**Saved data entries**
########
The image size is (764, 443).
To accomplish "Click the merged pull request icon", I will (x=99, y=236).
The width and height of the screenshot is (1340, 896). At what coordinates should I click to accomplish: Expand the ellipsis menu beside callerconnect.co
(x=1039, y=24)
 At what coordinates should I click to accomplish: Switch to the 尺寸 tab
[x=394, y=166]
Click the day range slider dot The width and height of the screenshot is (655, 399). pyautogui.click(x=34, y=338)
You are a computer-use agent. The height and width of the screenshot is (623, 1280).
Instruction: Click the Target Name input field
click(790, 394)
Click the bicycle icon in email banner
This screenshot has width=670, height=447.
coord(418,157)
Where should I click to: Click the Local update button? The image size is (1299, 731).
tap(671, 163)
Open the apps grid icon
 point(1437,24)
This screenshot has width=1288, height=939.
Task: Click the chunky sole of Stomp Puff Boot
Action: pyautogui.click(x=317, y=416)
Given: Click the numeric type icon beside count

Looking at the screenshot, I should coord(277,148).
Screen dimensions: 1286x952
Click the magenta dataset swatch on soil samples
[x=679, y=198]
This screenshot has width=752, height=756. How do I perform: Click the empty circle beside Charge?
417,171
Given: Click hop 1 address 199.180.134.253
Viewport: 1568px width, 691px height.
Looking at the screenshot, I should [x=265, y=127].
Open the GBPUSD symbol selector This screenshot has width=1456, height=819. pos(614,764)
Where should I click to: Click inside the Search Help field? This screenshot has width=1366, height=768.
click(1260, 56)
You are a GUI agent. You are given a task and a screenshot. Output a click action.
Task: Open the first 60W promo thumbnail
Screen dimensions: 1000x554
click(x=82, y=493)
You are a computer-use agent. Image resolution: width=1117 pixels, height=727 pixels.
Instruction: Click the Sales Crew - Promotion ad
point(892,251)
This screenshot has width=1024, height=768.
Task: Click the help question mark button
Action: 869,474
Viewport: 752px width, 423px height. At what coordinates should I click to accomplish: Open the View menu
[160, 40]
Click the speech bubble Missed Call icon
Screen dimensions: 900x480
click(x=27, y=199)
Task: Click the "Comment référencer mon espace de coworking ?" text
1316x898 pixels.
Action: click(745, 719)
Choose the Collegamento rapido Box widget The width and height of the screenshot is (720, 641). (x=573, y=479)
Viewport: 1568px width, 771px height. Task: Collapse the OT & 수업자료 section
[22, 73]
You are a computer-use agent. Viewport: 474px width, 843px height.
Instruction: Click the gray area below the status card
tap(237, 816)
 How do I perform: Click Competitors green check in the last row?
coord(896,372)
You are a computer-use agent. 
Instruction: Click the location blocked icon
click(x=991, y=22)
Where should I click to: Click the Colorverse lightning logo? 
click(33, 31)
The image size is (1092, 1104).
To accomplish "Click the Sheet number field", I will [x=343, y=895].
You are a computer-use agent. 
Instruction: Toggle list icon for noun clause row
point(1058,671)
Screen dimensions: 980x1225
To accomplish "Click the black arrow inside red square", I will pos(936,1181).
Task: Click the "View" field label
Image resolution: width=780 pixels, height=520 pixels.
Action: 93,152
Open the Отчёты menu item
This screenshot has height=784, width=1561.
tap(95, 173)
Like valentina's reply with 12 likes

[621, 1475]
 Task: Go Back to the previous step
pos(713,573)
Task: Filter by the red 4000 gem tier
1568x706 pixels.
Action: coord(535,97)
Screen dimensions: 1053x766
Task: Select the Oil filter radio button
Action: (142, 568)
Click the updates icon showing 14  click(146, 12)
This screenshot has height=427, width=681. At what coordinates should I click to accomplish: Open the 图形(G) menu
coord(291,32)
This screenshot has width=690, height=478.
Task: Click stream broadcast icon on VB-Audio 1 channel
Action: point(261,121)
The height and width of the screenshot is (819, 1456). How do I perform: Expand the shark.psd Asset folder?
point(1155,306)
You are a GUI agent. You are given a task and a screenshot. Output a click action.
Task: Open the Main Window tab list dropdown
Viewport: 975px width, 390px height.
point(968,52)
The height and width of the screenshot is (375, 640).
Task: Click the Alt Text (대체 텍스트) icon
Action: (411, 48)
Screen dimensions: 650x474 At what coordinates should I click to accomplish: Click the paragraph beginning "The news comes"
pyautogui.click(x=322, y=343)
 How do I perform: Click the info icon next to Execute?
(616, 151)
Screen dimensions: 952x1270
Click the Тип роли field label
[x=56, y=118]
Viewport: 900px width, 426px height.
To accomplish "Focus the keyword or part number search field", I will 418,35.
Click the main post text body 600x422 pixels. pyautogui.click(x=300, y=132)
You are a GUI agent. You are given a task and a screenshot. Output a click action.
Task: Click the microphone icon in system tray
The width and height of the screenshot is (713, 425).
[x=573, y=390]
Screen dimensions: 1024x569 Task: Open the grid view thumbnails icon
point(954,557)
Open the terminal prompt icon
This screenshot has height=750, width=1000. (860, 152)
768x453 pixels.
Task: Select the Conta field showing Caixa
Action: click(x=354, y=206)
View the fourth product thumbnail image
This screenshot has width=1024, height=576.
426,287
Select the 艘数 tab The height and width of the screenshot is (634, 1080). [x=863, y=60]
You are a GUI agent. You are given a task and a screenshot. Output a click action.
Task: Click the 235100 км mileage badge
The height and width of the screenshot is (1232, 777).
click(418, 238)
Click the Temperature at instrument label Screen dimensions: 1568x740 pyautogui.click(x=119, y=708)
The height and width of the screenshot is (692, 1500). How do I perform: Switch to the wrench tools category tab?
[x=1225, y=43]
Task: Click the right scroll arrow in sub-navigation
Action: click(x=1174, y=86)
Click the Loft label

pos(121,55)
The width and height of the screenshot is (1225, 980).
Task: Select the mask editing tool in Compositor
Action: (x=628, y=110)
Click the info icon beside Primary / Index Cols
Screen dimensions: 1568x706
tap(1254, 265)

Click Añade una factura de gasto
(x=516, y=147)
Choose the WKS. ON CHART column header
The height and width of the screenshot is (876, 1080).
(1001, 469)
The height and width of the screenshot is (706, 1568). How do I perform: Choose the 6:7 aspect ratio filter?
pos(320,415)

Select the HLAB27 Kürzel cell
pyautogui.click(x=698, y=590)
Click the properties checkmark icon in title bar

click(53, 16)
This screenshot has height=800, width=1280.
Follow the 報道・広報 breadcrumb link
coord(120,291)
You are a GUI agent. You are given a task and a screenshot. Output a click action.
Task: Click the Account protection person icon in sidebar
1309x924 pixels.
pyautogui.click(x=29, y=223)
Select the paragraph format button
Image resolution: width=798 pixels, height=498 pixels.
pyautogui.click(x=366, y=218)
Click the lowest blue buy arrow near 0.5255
########
**Work order**
The answer should reproduce all of the data without any alteration.

**Finished exercise**
The image size is (764, 443).
To accomplish "Click the merged pull request icon", I will (x=99, y=236).
The width and height of the screenshot is (1340, 896). At what coordinates should I click to accomplish: Expand the ellipsis menu beside callerconnect.co
(x=1039, y=24)
 At what coordinates should I click to accomplish: Switch to the 尺寸 tab
[x=394, y=166]
Click the day range slider dot The width and height of the screenshot is (655, 399). pyautogui.click(x=34, y=338)
You are a computer-use agent. The height and width of the screenshot is (623, 1280).
Instruction: Click the Target Name input field
click(790, 394)
Click the bicycle icon in email banner
This screenshot has width=670, height=447.
coord(418,157)
Where should I click to: Click the Local update button? The image size is (1299, 731).
tap(671, 163)
Open the apps grid icon
 point(1437,24)
This screenshot has width=1288, height=939.
Task: Click the chunky sole of Stomp Puff Boot
Action: pyautogui.click(x=317, y=416)
Given: Click the numeric type icon beside count

Looking at the screenshot, I should coord(277,148).
Screen dimensions: 1286x952
Click the magenta dataset swatch on soil samples
[x=679, y=198]
This screenshot has width=752, height=756. How do I perform: Click the empty circle beside Charge?
417,171
Given: Click hop 1 address 199.180.134.253
Viewport: 1568px width, 691px height.
Looking at the screenshot, I should [x=265, y=127].
Open the GBPUSD symbol selector This screenshot has width=1456, height=819. pos(614,764)
Where should I click to: Click inside the Search Help field? This screenshot has width=1366, height=768.
click(1260, 56)
You are a GUI agent. You are given a task and a screenshot. Output a click action.
Task: Open the first 60W promo thumbnail
Screen dimensions: 1000x554
click(x=82, y=493)
You are a computer-use agent. Image resolution: width=1117 pixels, height=727 pixels.
Instruction: Click the Sales Crew - Promotion ad
point(892,251)
This screenshot has width=1024, height=768.
Task: Click the help question mark button
Action: 869,474
Viewport: 752px width, 423px height. At what coordinates should I click to accomplish: Open the View menu
[160, 40]
Click the speech bubble Missed Call icon
Screen dimensions: 900x480
click(x=27, y=199)
Task: Click the "Comment référencer mon espace de coworking ?" text
1316x898 pixels.
Action: click(745, 719)
Choose the Collegamento rapido Box widget The width and height of the screenshot is (720, 641). (x=573, y=479)
Viewport: 1568px width, 771px height. Task: Collapse the OT & 수업자료 section
[22, 73]
You are a computer-use agent. Viewport: 474px width, 843px height.
Instruction: Click the gray area below the status card
tap(237, 816)
 How do I perform: Click Competitors green check in the last row?
coord(896,372)
You are a computer-use agent. 
Instruction: Click the location blocked icon
click(x=991, y=22)
Where should I click to: Click the Colorverse lightning logo? 
click(33, 31)
The image size is (1092, 1104).
To accomplish "Click the Sheet number field", I will [x=343, y=895].
You are a computer-use agent. 
Instruction: Toggle list icon for noun clause row
point(1058,671)
Screen dimensions: 980x1225
To accomplish "Click the black arrow inside red square", I will pos(936,1181).
Task: Click the "View" field label
Image resolution: width=780 pixels, height=520 pixels.
Action: 93,152
Open the Отчёты menu item
This screenshot has height=784, width=1561.
tap(95, 173)
Like valentina's reply with 12 likes

[621, 1475]
 Task: Go Back to the previous step
pos(713,573)
Task: Filter by the red 4000 gem tier
1568x706 pixels.
Action: coord(535,97)
Screen dimensions: 1053x766
Task: Select the Oil filter radio button
Action: (142, 568)
Click the updates icon showing 14  click(146, 12)
This screenshot has height=427, width=681. At what coordinates should I click to accomplish: Open the 图形(G) menu
coord(291,32)
This screenshot has width=690, height=478.
Task: Click stream broadcast icon on VB-Audio 1 channel
Action: point(261,121)
The height and width of the screenshot is (819, 1456). How do I perform: Expand the shark.psd Asset folder?
point(1155,306)
You are a GUI agent. You are given a task and a screenshot. Output a click action.
Task: Open the Main Window tab list dropdown
Viewport: 975px width, 390px height.
point(968,52)
The height and width of the screenshot is (375, 640).
Task: Click the Alt Text (대체 텍스트) icon
Action: (411, 48)
Screen dimensions: 650x474 At what coordinates should I click to accomplish: Click the paragraph beginning "The news comes"
pyautogui.click(x=322, y=343)
 How do I perform: Click the info icon next to Execute?
(616, 151)
Screen dimensions: 952x1270
Click the Тип роли field label
[x=56, y=118]
Viewport: 900px width, 426px height.
To accomplish "Focus the keyword or part number search field", I will 418,35.
Click the main post text body 600x422 pixels. pyautogui.click(x=300, y=132)
You are a GUI agent. You are given a task and a screenshot. Output a click action.
Task: Click the microphone icon in system tray
The width and height of the screenshot is (713, 425).
[x=573, y=390]
Screen dimensions: 1024x569 Task: Open the grid view thumbnails icon
point(954,557)
Open the terminal prompt icon
This screenshot has height=750, width=1000. (860, 152)
768x453 pixels.
Task: Select the Conta field showing Caixa
Action: click(x=354, y=206)
View the fourth product thumbnail image
This screenshot has width=1024, height=576.
426,287
Select the 艘数 tab The height and width of the screenshot is (634, 1080). [x=863, y=60]
You are a GUI agent. You are given a task and a screenshot. Output a click action.
Task: Click the 235100 км mileage badge
The height and width of the screenshot is (1232, 777).
click(418, 238)
Click the Temperature at instrument label Screen dimensions: 1568x740 pyautogui.click(x=119, y=708)
The height and width of the screenshot is (692, 1500). How do I perform: Switch to the wrench tools category tab?
[x=1225, y=43]
Task: Click the right scroll arrow in sub-navigation
Action: click(x=1174, y=86)
Click the Loft label

pos(121,55)
The width and height of the screenshot is (1225, 980).
Task: Select the mask editing tool in Compositor
Action: (x=628, y=110)
Click the info icon beside Primary / Index Cols
Screen dimensions: 1568x706
tap(1254, 265)

Click Añade una factura de gasto
(x=516, y=147)
Choose the WKS. ON CHART column header
The height and width of the screenshot is (876, 1080).
(1001, 469)
The height and width of the screenshot is (706, 1568). How do I perform: Choose the 6:7 aspect ratio filter?
pos(320,415)

Select the HLAB27 Kürzel cell
pyautogui.click(x=698, y=590)
Click the properties checkmark icon in title bar

click(53, 16)
This screenshot has height=800, width=1280.
Follow the 報道・広報 breadcrumb link
coord(120,291)
You are a GUI agent. You are given a task and a screenshot. Output a click action.
Task: Click the Account protection person icon in sidebar
1309x924 pixels.
pyautogui.click(x=29, y=223)
Select the paragraph format button
Image resolution: width=798 pixels, height=498 pixels.
pyautogui.click(x=366, y=218)
Click the lowest blue buy arrow near 0.5255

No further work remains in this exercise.